Complex and Simple: Immigration and Economy

As we consider the referendum in the UK on whether to leave the European Union, let's consider a couple of definitions:


Complex, adjective

  1. composed of many interconnected parts; compound; composite: a complex highway system.
  2. characterized by a very complicated or involved arrangement of parts, units, etc.: complex machinery

1: adjective 1. composed of many interconnected parts; compound; composite: a complex highway system. 2. characterized by a very complicated or involved arrangement of parts, units, etc.: complex machinery.

Simple, adjective

  1. easy to understand, deal with, use, etc.: a simple matter; simple tools
  2. not elaborate or artificial; plain: a simple style
  3. not ornate or luxurious; unadorned: a simple gown
  4. unaffected; unassuming; modest: a simple manner
  5. not complicated: a simple design
  6. not complex or compound; single.

As an Engineer, looking at things as systems, my mind hones in on interconnectedness. Simple means independent and not interconnected. And Complex denotes interconnected and intertwined.

Immigration and Economy: Intertwined

Some people assert that the Brexit referendum is about immigration and xenophobia, not economics:

Others make strong arguments that it's about the economy and sovereignty.

I observe that I couldn't find any pure articles containing only economic arguments for leaving. Thus, I suspect that the voices talking about economic reasons tend to be the more rational side of this debate.

Also found on the side of the discussion in favor of leaving, are charicatures of xenophobic white people written by their detractors. I have no opinion on whether this is true, who is right, and who is wrong.

I tend to notice the complexity of the discussion. Economics and immigration will always be complex/intertwined so long as you have a Welfare State. With a welfare state in place, there isn't a way to talk about immigration that doesn't include consideration for people who intend to immigrate and to contribute nothing to the society.

Even if used your imagination to remove the welfare state from the picture completely, for example by denying welfare benefits to new immigrants, the governemnt would still have a lot to figure out. For consideration: what happens to an immigrant fails to thrive? Homeless people, whether citizens or not, tend to become something the government has to deal with.
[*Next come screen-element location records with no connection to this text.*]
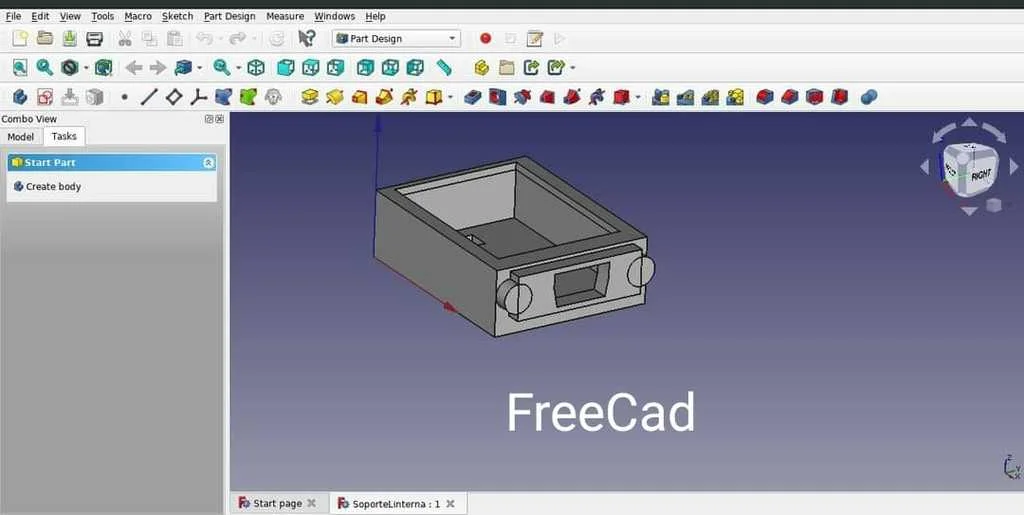Set isometric view with cube icon

click(256, 67)
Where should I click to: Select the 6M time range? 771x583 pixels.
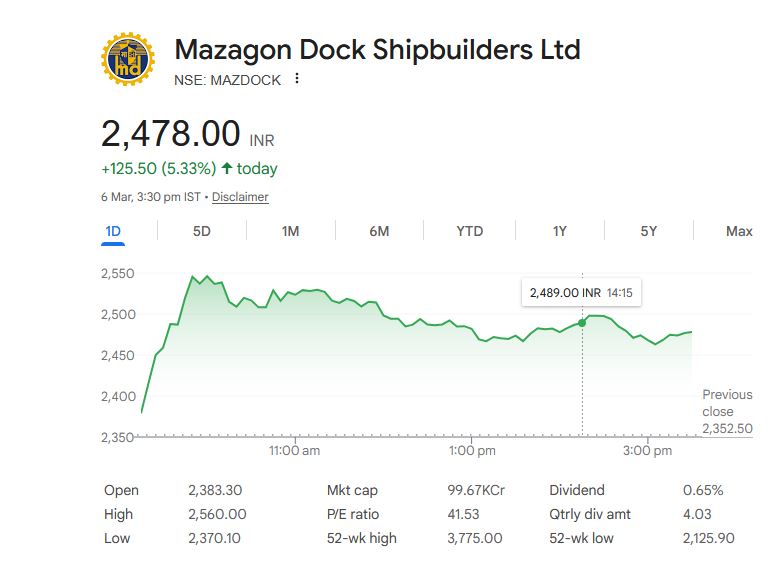click(x=379, y=231)
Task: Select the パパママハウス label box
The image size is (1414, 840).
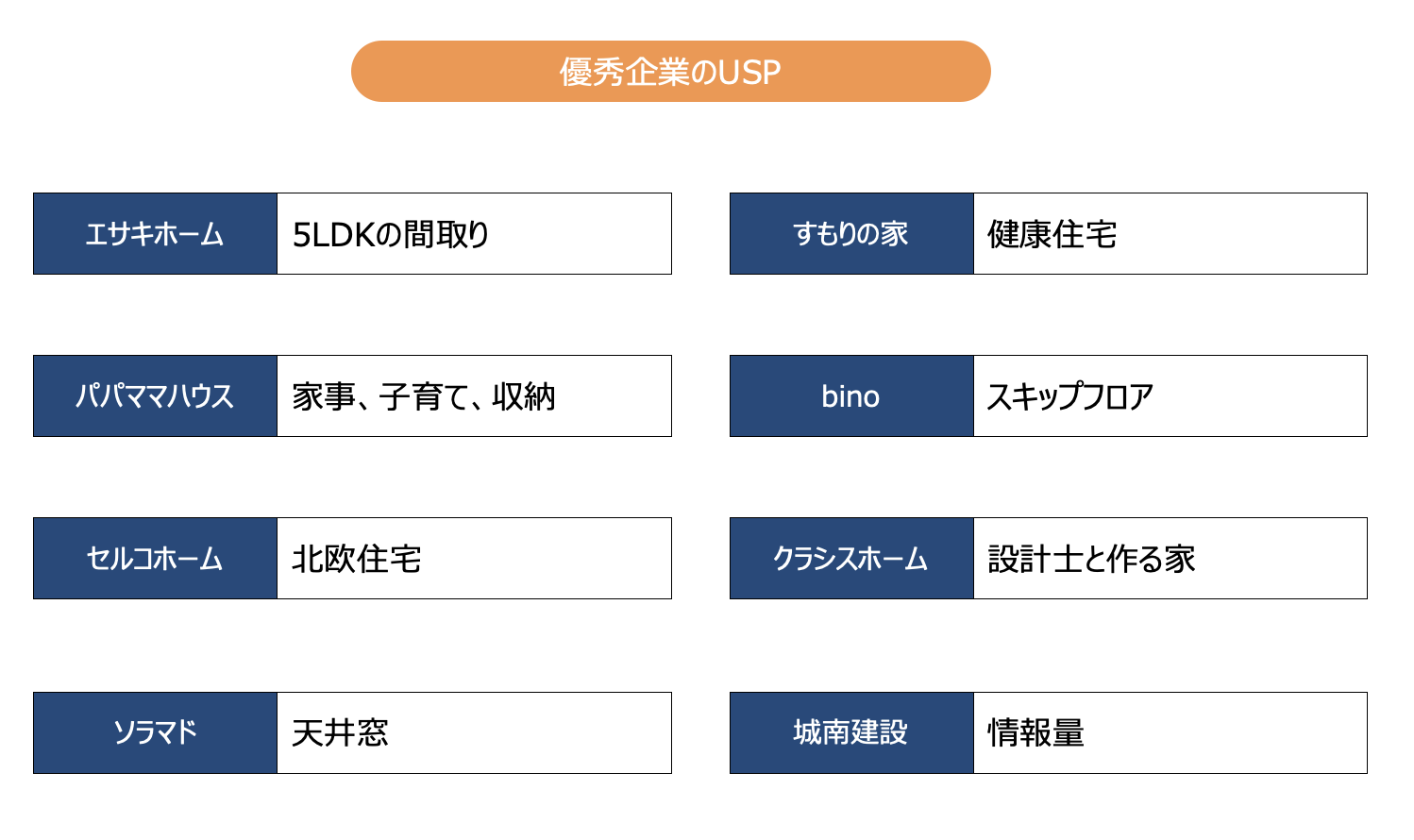Action: coord(155,396)
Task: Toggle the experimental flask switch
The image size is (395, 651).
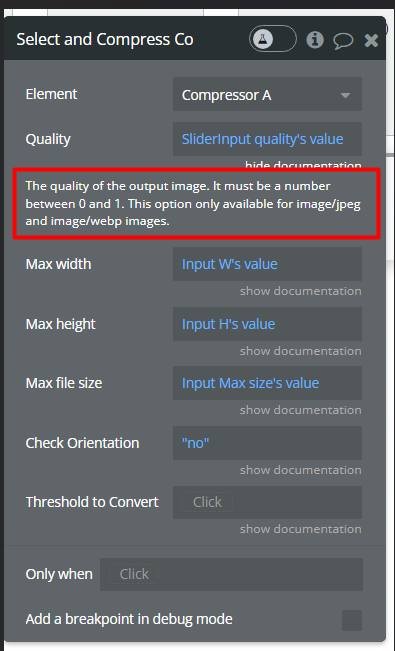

Do we expect that immigrants that left everything behind are able to stand up and trive immediately in a country where they may not speak the language? It's not likely. I can tell you for certain that my family benefitted from foodstamp programs for some part of the time my parents were trying to figure out their new life in America after fleeing a Vietnam that had recently fallen to the communists.

My little thought experiment suggests to me that immigration is untetherable from economics no matter how we slice it. Because being in a country and trying to live means being an actor in the economy. But that doesn't mean that a Welfare State has no role in xenophobia. I still maintain that it makes the situation worse.

Selection for Desirable Traits

The first chapters of Ender in Exile, by Orson Scott Card include an e-mail epigraph discussing trait selection in space colonization efforts:

" history shows us, when colonization is voluntary, people will self-select better than any system.

It's like those foolish attempts to control immigration to America based on the traits that were deemed desirable, when in fact the only trait that defines Americans historically us 'descended from somebody willing to give up everything to live there'...

Willingness is the single most important test..."

Contrast that with this visual:

"Make America White Again," says the billboard of a restaurant-owner in Tenessee which lays bare the entitled attitudes of some people who don't seem to understand this: just because you were lucky enough to be born on the right bit of soil doesn't make you any more deserving to be here than a person that left everything they owned behind for a chance to live in freedom. You may have a right to be here, but whether you morally deserve it or not is up to you (and we are not impressed).

The essence of the United States of America ought to be the spirit that created it: Liberty. We couldn't have it where we were born so we came here to bring it into existence.

The people who fight tooth-and-nail to get here deserve a chance to try to make their lives work here. What if we let in anyone who wanted to come from anywhere so long as they didn't come here to be a drain? I think this would be easier if we didn't try to make the government into this entity that is supposed to take care of us all.

The government cannot simultaneously be the protector of liberty and the coercive tax-collector for handouts. Giving euphemistic names such as "social contract" and "social safety net" doesn't change the coercive nature of it. You don't pay taxes, you go to jail. You don't like the recent tax hikes? Pay for a lobbyist.

This isn't the essence of America. It is a perversion of it.

So what would be more consistent? Essentialize the government to the protection of rights and minimal administration. Move ALL of the welfare programs into private not-for-profit concerns that are voluntarily funded.

Then maybe, we would have a shot at being able to say to the world with a straight face:

“Give me your tired, your poor,
Your huddled masses yearning to breathe free,
The wretched refuse of your teeming shore.
Send these, the homeless, tempest-tossed, to me:
I lift my lamp beside the golden door.”

Try reading that aloud, by the way. They are some powerful words.